Moreover, there is a consideration that if there is a change in the kind of drainages that government contractors are constructing, it could serve a good purpose in ensuring its cleanliness. Some construction companies are fond of abandoning their jobs half-way, or doing imperfect work during construction. Some who are contracted to construct roads, do so and don’t care about the kind of drainages they construct. Though there are few changes on their part, there seem to be no standard for construction companies in Nigeria. Some constructed roads are left with open drainages; while some others are constructed closed- a wavering standard for road construction.

Well, for open drainages which are uncovered channels, there is usually no restriction to the way the public dispose rubbish into it. When this becomes incessant, it can lead to blockage and cause flood or overflow when rain falls, unlike closed drainages that only give room to the passage of water.

In his view, Omolade, who is also an environmentalist, said, “For operational health waste, if you have drainages that are open, micro-bacteria breed in that region. So any time they are open without any control, and we are close to it, we come down with sickness and some of those sicknesses don’t occur immediately. One does not even know that it has been imposed on them and by the time it sticks it becomes too late for him to come back to life. We are all culprits of this environmental hazard. If it is not managed, one can eventually become a victim without knowing.

“Basically, it’s both individual and corporate responsibility.
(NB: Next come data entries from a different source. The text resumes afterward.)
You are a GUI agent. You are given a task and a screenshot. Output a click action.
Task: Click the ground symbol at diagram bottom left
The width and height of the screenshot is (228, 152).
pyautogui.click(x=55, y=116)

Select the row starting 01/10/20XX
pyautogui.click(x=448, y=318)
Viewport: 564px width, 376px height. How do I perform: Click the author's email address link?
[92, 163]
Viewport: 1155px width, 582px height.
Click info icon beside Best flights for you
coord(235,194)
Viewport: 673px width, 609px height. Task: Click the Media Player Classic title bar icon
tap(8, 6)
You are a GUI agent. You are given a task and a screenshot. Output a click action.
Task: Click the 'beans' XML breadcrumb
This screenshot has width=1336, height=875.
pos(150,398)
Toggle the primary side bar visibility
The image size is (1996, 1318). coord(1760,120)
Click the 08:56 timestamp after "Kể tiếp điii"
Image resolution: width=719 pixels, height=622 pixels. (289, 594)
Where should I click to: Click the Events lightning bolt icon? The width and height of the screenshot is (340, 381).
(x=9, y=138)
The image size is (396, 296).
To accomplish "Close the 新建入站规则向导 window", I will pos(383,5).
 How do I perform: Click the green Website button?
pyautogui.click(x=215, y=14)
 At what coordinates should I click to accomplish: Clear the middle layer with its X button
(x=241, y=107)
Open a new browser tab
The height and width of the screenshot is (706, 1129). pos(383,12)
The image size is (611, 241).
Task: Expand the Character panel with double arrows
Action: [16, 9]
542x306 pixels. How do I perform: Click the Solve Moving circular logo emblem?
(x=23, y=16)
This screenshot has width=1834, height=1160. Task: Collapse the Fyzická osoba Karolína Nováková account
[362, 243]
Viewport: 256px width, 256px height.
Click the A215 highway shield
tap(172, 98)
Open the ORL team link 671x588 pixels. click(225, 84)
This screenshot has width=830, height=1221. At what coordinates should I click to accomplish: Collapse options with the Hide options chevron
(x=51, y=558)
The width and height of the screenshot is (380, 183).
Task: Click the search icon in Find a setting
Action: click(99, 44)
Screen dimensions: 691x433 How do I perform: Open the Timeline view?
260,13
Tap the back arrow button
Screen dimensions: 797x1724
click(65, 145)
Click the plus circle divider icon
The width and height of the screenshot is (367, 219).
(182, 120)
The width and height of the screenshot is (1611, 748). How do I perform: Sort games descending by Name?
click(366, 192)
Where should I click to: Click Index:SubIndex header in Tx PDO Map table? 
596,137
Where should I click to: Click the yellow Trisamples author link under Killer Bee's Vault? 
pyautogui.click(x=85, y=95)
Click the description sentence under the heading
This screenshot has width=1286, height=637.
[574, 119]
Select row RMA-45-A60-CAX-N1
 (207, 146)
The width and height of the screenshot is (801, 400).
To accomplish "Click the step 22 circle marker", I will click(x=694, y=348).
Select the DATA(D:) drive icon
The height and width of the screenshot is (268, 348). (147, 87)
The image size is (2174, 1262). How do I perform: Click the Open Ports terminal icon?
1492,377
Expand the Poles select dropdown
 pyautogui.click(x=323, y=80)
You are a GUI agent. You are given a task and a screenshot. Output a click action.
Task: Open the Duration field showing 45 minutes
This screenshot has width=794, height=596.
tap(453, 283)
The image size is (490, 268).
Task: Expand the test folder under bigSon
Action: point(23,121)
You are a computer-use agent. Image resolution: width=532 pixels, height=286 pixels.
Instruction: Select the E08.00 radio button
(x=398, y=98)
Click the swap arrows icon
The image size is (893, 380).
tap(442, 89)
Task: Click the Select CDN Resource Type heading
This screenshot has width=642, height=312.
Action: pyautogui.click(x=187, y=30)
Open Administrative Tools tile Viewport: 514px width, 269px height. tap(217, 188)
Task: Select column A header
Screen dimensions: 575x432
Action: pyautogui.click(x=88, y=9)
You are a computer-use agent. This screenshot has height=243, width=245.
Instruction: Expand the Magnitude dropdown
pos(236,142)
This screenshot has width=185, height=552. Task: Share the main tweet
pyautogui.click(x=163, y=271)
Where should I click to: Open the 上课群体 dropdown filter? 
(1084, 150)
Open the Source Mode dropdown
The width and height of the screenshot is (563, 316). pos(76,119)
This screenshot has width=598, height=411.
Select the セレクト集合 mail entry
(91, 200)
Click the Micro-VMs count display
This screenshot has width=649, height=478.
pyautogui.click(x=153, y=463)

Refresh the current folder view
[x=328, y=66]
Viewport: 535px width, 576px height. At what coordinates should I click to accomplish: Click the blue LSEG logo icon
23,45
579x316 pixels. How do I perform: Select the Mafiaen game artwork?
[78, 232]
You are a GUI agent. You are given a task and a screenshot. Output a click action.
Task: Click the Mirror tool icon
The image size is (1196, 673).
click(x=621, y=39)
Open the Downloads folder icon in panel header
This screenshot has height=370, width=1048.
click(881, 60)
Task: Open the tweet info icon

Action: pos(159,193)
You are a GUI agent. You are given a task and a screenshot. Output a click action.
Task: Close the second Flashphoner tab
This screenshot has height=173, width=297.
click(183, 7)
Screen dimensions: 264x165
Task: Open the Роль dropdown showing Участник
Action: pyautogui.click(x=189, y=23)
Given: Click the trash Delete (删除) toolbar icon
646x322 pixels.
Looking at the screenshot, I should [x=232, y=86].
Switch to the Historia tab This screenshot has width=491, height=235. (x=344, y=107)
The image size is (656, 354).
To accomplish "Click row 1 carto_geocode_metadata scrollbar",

The construction company doing the road job has a responsibility on their part – what we call corporate social responsibility. Those companies need to do the right which is – you are doing the road, you must manage the construction part; if you open the drainages, you must close them up to make sure nothing goes in there. Nobody forces them because they are not been monitored. Let the government regulate,” he added.

A construction expert and Chief Executive Officer (CEO) of Kevron Consulting Limited, Mr. Kayode Fowode, who is well abreast of safety issues as regards construction in the country, specifically Lagos, said that there was need for a more standard regulations and increase in the level of awareness of the public.

He said, “I think construction safety is not well regulated at the moment. The regulators need to do more. Most construction companies work the way they want and not the way the regulator wants it. So I think we need more regulations tailored towards them.

“The level of awareness also needs to increase. We also need more experts to also advise the construction companies on what they need to do.

“For example, most construction companies are only regulated when they start work on their drains or roads; but the effect of their construction activities also needs to be taken into consideration before the construction, while the construction is going on and even after completion.

“There is still need for more awareness on the issue of disposing things in the canal, more regulations and more penalty funds. Environmental agencies and officials also need to show more presence. We need more enlightenment through the media. The public should know that safety goes beyond their immediate home. Safety also falls into the environment where they find themselves.”

As Nigeria is not out of the race yet in safety consciousness, all hope is not lost for our drainage system. Hopefully, we will see changes coming from the government, safety agencies and most especially the public.